Armand se tassa sur lui-même, ses mains jouant entre elles sous la table. Il renifla une première fois, puis une deuxième et finit par mêler un sanglot à un soupir. Il gonfla ses poumons d'une grande inspiration, ne voulant pas céder. Il y était presque arrivé, mais un échange de regards avec la femme brisa sa frêle barrière et il se prit la tête entre les mains, sentant toutes les sangles qui retenaient ses sentiments craquer sous le poids d'une paire d'yeux bien trop tendres. Constance ne dit rien. Elle se contenta de tendre un mouchoir à son ami, attendant que ses pleurs se tarissent d'eux-mêmes.
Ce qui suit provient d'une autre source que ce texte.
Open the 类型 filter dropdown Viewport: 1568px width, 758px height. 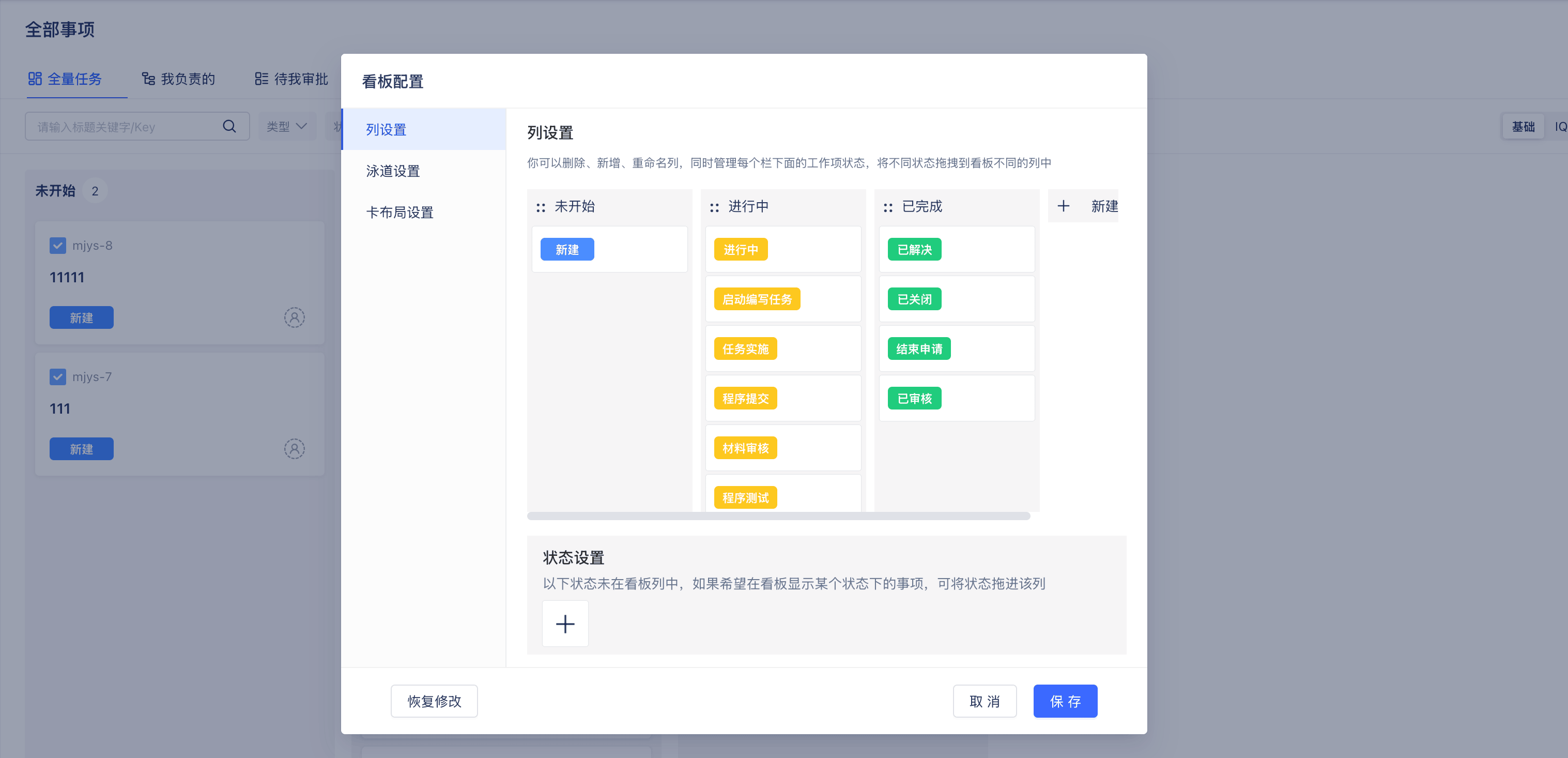[287, 127]
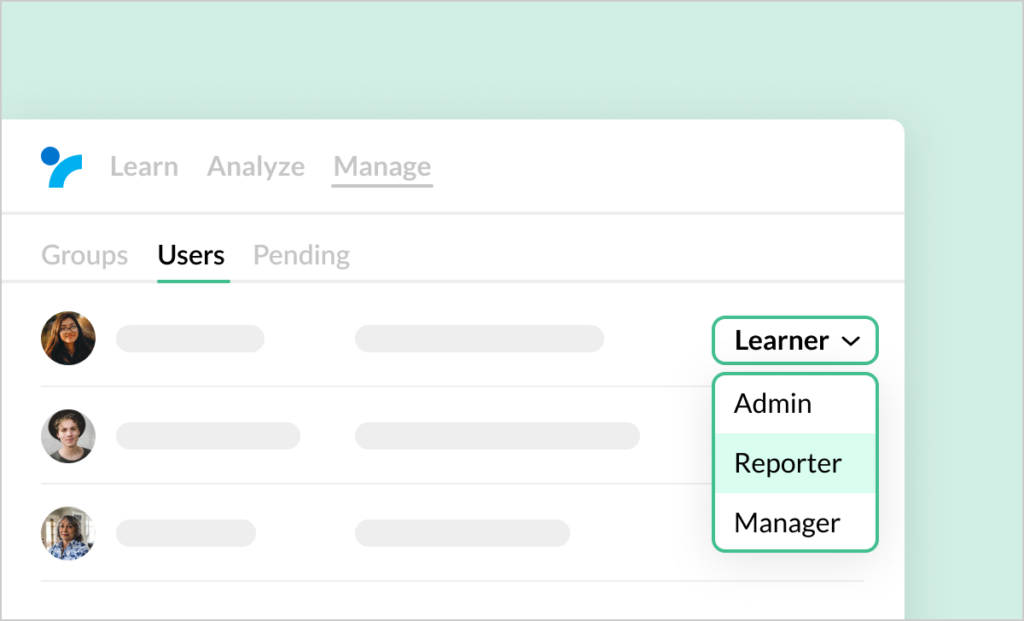1024x621 pixels.
Task: Click the first user's name placeholder bar
Action: 190,338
Après quelques minutes Armand se moucha une énième fois et fourra le bout de tissu dans sa poche. Constance le fixait, comme le ferait une mère ou une sœur. Armand avait l'impression que son regard seul l'enveloppait, érigeant une barrière entre lui et tout ce qui en ce moment torturait son esprit. Il n'y avait qu'elle, dans son espace ; et cela l'apaisait.

Etrangement, tout son corps s'était allégé depuis cette crise de larmes ; comme si avec l'eau, s'étaient mêlés ses peurs et son angoisse, le délivrant enfin de leur poids. Depuis le port, depuis le couvant, depuis que toute sa vie s'était précipitée il ne savait comment : il était enfin serein.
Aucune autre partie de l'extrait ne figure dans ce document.